Bestseller

Richter: Ghostwriter hat Helmut Kohls Vertrauen missbraucht

200.000 Bücher wurden bereits verkauft. Nun darf ein Großteil der umstrittenen Zitate von Helmut Kohl nicht mehr veröffentlicht werden. Sein Ghostwriter will sich das nicht bieten lassen.

Köln/Hamburg. Erfolg für Helmut Kohl und Rückschlag für seinen ehemaligen Ghostwriter Heribert Schwan: Der Journalist und Autor (“Die Kohl-Protokolle“) darf einen Großteil der umstrittenen Zitate des Altkanzlers nicht mehr in seinem Buch veröffentlichen. Das hat das Landgericht Köln am Donnerstag entschieden. Damit folgten die Richter in weiten Teilen einem Antrag des früheren Kanzlers auf eine Einstweilige Verfügung.

Kohl wollte 115 Zitate verbieten lassen. Das strittige Buch „Vermächtnis: Die Kohl-Protokolle“ beruht zum Teil auf Tonbändern, die der Altkanzler 2001 und 2002 für seine Memoiren besprochen hatte. Darin äußert er sich teils drastisch über andere Politiker.
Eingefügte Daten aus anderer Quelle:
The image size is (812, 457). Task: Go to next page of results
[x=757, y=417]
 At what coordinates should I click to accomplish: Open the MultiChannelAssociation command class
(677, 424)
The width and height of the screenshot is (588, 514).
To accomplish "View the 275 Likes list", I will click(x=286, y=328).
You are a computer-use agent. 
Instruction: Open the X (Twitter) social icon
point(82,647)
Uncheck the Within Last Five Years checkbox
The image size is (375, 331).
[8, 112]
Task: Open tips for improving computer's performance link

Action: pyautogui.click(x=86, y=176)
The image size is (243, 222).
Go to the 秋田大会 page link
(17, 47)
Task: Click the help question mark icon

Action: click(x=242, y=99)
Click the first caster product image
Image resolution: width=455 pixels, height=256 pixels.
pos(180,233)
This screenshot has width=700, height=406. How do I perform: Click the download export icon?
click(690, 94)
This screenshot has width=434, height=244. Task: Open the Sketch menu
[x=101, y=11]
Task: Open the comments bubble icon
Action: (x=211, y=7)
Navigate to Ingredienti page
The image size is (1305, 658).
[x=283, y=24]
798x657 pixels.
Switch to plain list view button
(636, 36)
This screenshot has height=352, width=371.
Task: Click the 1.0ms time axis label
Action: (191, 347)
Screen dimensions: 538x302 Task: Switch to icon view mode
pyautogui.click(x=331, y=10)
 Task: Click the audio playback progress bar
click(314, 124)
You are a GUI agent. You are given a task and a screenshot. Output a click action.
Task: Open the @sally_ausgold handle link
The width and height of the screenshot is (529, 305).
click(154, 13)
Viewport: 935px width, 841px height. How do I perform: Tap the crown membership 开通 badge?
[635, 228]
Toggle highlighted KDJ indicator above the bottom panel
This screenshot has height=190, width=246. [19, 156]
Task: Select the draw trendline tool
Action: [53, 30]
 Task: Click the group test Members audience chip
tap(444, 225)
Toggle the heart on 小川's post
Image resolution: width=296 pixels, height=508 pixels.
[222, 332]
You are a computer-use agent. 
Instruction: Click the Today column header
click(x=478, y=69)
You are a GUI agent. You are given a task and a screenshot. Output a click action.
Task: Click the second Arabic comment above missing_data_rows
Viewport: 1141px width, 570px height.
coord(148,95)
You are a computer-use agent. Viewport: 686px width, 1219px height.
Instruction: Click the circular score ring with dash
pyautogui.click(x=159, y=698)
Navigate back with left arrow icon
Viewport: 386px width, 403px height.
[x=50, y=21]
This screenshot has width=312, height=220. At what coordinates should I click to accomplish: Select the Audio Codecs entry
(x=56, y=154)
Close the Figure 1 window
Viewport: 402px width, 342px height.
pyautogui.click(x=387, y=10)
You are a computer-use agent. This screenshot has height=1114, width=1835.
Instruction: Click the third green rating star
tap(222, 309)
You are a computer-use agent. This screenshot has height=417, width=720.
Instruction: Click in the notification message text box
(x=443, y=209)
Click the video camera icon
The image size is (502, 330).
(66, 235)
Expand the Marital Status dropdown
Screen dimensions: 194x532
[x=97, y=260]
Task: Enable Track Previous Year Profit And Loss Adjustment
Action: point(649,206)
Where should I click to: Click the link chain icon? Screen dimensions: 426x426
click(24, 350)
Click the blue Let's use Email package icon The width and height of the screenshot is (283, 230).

Kohls damaliger Ghostwriter Heribert Schwan hatte diese Zitate nun eigenmächtig in einem eigenen Buch veröffentlicht.

Er hatte erklärt, mit Kohl habe es keine Vereinbarung über die Vertraulichkeit gegeben. Die beiden hatten sich zerstritten und als Ghostwriter/Quellen-Paar getrennt. Schwan macht Kohls zweite Frau Maike Kohl-Richter dafür verantwortlich.

Die Richter sahen allerdings einen „rechtswidrigen Verstoß gegen die Vertraulichkeit“. Schwan sei als Kohls Ghostwriter zur Verschwiegenheit verpflichtet gewesen. Die Entscheidung darüber, was aus den Gesprächen veröffentlicht werden durfte, hätte allein dem Kanzler zugestanden.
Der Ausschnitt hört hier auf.